Das Krankenhaus-Navi in Aktion. Abb.: IPMS

Das Krankenhaus-Navi in Aktion. Abb.: IPMS

Dresden, 22. Oktober 2012: In Arzt-Filmen sieht das immer ganz einfach aus: Ein Unfallopfer wird ins Krankenhaus eingeliefert und sofort sind die richtigen Chirurgen und Spezialgeräte für genau diese Verletzung zur Stelle. In der Praxis ist es für große Klinken mit zahlreichen Stationen, Häusern und Etagen dagegen manchmal gar nicht so einfach, alle benötigten Anlagen sofort zu orten und die Spezialisten zusammen zu trommeln. Abhilfe soll da ein Haus-Navigationssystem schaffen, das Dresdner Fraunhofer-Forscher zusammen mit der Schweizer Firma LPS nach dem Vorbild der bekannten „Auto-Navis“ kreiert haben – nur eben für Innenräume, in die kein GPS-Satellit schauen kann.
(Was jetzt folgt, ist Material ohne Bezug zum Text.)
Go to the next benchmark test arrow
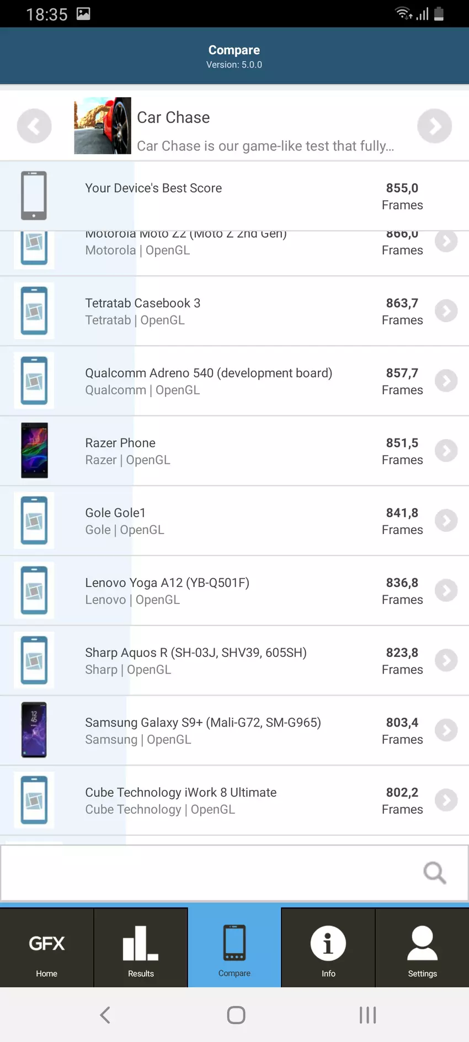This screenshot has height=1042, width=469. tap(434, 126)
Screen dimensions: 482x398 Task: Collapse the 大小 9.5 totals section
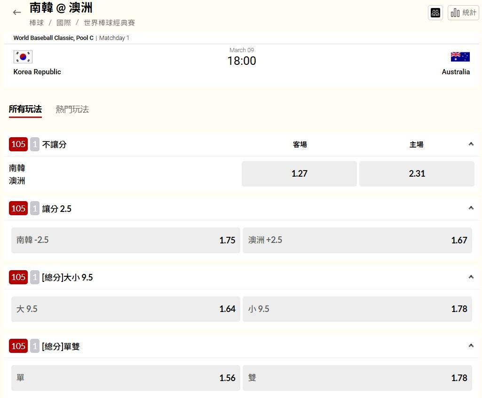[471, 277]
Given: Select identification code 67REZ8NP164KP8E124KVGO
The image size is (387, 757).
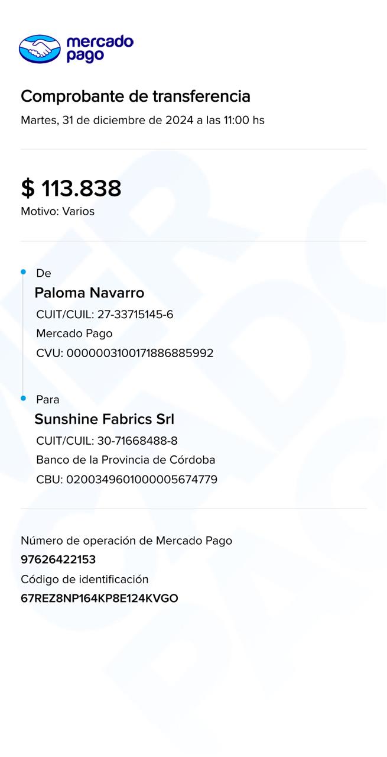Looking at the screenshot, I should (99, 599).
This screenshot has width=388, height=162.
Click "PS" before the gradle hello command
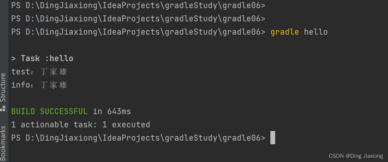pyautogui.click(x=16, y=32)
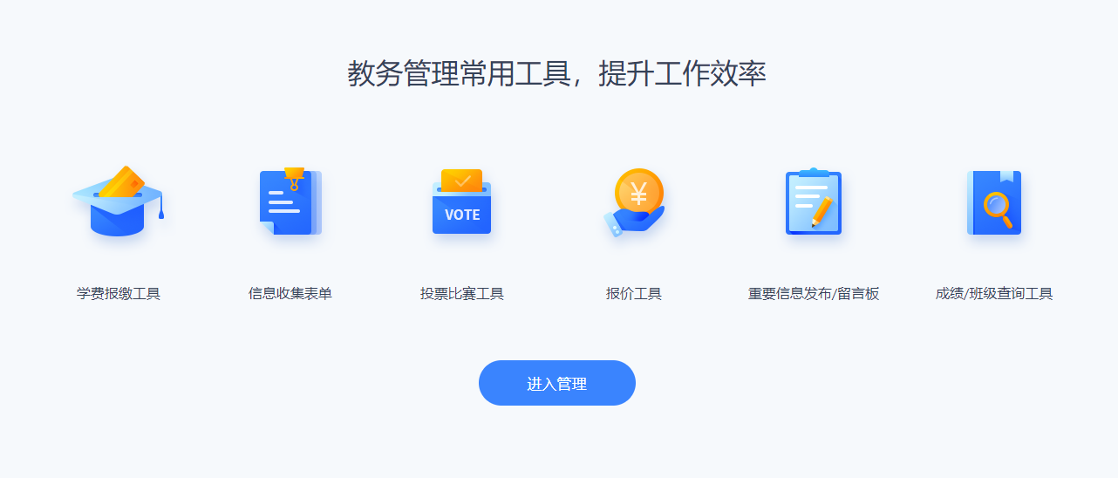Open the graduation cap tuition payment icon
Viewport: 1118px width, 478px height.
(118, 201)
Hans-Jürgen Holland. Abb.: IPMS

Hans-Jürgen Holland. Abb.: IPMS

„Denken Sie beispielsweise an eine Intensiv-Station“, erklärt Teamleiter Hans-Jürgen Holland vom „Fraunhofer-Institut für Photonische Mikrosysteme“ (IPMS) Dresden ein Szenario. „Da werden die Patienten eingeliefert, mit dem verfügbaren Equipment versorgt und dann mit diesen Geräten in die Fachstationen verlegt. Hinterher beginnt dann oft die Suche nach dem Motto: Wo ist unsere Infusionspumpe nun eigentlich gelandet?“ Und andererseits sei es auch für Krankenhaus-Besucher oft schwierig, sich im teils labyrinthischen Gewirr von Fluren, Zimmerfluchten und Stationen großer Klinken zurecht zu finden.

Indoor-Navi von Fraunhofer setzt auf standardtechnik statt Spezial-Hardware

Zwar gibt es für solche „Indoor“-Navigationszwecke bereits Speziallösungen auf dem Markt, diese sind aber meist aufwendig, teuer und inkompatibel zu anderen Systemen. Daher haben sich die Fraunhofer-Forscher eine viel simplere Lösung ausgedacht, um Menschen durch die Spital-Irrgärten zu lotsen sowie gefragte Ärzte und Technik schnell zu orten: Sie setzen auf drahtlose WLAN-Funknetze, wie sie inzwischen sehr viele große Unternehmen und Institutionen hausintern nutzen – und die allgegenwärtigen Computertelefone (Smartphones), die aus unseren Alltag kaum noch wegzudenken sind.

App für Android-Telefone entwickelt

Das Team um Holland hat dafür eine „App“, ein Mini-Programm für Telefone mit Googles Betriebssystem „Android“ entwickelt, die im Hause navigieren kann, in dem sie die Position des Handys relativ zu den WLAN-Sendestationen ausmisst. Nötig ist dafür zwar ein gut konfiguriertes Funknetz, das bis in die letzten Ecken reicht – deshalb sind auch die Schweizer WLAN-Spezialisten von LPS an Bord. Ansonsten handelt es sich aber um eine Lösung mit Standardtechnik, die ohnehin vielerorts vorhanden ist. Und die App kann eben nicht nur Krankenhaus-Personal und -Gäste zu ihren Zielen navigieren, sondern auch die Position von Oberärzten, Krankenschwestern, Apparaturen und dergleichen im Notfall anzeigen – sie müssen nur ein WLAN-fähiges Gerät dabei haben.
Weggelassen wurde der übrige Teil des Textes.